START Given entries

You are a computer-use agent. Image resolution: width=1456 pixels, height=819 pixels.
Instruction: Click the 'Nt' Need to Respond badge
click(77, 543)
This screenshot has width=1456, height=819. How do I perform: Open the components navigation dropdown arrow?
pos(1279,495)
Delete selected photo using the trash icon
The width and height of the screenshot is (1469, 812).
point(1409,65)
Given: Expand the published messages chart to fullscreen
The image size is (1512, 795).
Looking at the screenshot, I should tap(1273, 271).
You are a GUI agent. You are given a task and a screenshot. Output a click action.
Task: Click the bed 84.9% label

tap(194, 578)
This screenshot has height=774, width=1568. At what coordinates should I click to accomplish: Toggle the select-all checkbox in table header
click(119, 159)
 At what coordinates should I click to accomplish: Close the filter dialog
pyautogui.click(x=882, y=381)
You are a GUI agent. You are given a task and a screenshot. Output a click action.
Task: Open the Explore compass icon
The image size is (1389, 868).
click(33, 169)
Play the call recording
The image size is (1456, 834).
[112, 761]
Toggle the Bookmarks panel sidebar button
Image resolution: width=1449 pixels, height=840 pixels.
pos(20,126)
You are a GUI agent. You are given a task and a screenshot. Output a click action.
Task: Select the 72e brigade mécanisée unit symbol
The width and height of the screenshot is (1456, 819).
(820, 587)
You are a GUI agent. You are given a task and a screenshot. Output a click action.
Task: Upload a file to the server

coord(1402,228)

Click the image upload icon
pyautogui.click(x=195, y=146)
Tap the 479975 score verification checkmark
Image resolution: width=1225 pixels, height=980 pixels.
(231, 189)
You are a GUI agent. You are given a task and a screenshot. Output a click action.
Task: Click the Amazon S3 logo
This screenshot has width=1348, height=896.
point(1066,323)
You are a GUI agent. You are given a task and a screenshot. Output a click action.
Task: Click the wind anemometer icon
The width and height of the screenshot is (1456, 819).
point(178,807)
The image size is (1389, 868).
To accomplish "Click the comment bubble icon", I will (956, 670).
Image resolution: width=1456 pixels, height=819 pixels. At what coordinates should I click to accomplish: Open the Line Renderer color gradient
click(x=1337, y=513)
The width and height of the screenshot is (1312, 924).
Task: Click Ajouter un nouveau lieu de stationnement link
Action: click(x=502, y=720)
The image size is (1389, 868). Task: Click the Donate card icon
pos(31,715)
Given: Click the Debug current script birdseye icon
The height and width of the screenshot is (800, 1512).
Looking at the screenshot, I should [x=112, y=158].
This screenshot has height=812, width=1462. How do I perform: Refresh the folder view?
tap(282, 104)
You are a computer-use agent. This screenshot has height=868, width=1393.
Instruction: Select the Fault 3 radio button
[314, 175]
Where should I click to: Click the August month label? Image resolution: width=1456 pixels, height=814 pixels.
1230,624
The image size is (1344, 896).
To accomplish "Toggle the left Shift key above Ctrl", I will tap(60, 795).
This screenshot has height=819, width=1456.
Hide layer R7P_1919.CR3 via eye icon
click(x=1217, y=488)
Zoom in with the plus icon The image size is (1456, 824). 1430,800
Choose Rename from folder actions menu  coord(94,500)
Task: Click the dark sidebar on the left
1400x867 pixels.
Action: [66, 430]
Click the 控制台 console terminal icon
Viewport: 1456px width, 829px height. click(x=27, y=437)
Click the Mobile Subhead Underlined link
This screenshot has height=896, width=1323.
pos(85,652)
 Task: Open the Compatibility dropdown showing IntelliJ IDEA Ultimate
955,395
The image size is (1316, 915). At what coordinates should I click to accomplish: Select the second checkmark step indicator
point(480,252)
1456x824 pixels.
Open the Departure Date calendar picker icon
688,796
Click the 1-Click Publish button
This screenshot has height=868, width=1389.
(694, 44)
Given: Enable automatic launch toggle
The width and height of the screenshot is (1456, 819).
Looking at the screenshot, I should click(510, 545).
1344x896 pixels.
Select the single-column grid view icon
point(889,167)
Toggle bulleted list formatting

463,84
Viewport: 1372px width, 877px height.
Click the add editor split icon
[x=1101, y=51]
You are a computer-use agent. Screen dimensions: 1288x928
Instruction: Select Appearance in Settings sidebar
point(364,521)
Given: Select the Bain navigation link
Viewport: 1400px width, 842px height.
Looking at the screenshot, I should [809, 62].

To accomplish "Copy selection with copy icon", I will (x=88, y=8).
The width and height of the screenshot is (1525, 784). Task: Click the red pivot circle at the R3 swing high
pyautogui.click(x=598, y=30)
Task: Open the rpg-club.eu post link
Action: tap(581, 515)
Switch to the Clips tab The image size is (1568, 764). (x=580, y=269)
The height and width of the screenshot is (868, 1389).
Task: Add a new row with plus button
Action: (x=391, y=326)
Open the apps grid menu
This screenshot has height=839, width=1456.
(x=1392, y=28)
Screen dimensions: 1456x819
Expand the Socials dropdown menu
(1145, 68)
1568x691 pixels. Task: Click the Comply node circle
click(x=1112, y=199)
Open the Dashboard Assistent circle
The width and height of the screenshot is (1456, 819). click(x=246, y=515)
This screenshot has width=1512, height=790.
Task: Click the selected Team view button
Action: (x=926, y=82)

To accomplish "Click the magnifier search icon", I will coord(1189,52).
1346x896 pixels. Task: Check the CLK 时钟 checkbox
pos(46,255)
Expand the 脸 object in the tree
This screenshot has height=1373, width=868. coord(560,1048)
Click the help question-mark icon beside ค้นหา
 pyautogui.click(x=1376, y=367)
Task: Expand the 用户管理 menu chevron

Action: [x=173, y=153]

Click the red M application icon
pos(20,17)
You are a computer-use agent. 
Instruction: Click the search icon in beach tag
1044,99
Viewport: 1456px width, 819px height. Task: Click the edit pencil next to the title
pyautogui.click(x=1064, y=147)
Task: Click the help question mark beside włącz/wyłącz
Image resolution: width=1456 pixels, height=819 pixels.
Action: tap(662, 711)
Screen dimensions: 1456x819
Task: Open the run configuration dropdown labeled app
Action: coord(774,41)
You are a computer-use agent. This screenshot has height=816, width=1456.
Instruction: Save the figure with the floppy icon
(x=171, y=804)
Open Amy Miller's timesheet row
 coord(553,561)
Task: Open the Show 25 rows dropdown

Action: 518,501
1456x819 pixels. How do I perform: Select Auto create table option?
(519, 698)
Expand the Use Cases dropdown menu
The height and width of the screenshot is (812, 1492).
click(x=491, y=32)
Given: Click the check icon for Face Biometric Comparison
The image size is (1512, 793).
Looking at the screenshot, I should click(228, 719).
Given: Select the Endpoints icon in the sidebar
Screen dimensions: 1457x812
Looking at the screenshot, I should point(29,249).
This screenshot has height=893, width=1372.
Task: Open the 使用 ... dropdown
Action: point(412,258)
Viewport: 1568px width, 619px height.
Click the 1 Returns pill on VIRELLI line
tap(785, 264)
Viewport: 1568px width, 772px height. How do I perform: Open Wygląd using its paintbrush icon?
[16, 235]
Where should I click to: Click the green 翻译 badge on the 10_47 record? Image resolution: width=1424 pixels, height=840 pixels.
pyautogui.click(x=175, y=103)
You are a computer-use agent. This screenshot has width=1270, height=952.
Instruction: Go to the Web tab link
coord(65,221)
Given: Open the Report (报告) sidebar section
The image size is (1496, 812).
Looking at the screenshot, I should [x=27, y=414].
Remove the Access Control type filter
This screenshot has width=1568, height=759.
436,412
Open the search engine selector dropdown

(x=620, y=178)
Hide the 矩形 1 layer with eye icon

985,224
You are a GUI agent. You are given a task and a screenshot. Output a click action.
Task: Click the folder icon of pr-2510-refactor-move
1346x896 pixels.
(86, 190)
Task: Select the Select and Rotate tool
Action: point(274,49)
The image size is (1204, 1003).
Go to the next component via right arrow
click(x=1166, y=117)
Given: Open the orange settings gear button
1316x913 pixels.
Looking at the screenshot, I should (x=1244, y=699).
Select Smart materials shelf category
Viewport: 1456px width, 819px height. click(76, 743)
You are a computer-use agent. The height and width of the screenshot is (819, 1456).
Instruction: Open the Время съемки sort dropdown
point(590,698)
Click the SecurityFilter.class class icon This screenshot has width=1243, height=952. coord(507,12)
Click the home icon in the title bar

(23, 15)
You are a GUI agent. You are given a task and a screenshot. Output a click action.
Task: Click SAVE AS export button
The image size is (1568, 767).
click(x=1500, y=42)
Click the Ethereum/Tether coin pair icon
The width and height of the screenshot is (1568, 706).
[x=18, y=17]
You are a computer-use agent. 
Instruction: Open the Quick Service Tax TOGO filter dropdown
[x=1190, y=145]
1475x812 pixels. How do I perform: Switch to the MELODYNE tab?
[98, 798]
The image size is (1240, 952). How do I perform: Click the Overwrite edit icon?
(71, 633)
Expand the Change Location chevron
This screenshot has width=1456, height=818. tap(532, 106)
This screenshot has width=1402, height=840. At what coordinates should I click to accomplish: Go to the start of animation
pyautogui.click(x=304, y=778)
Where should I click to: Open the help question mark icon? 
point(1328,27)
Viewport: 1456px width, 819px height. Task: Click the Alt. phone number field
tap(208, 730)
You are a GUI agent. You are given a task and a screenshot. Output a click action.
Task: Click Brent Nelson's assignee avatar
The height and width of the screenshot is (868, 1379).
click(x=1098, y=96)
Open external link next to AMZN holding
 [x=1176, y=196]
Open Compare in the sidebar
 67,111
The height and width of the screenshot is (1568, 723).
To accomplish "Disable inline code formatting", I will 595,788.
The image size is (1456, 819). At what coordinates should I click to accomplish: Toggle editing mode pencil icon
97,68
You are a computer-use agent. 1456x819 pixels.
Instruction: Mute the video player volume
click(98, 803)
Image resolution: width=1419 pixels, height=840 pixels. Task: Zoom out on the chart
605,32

END Given entries

#### Your assignment
For each line of the entries that holds the word "computer", pull that line out.

#### Solved problem
You are a computer-use agent. Image resolution: width=1456 pixels, height=819 pixels.
You are a computer-use agent. This screenshot has height=868, width=1393.
You are a computer-use agent. Screen dimensions: 1288x928
You are a computer-use agent. 
You are a computer-use agent. This screenshot has height=816, width=1456.
You are a computer-use agent. This screenshot has width=1270, height=952.
You are a computer-use agent. The height and width of the screenshot is (819, 1456).
You are a computer-use agent. 
You are a computer-use agent. 1456x819 pixels.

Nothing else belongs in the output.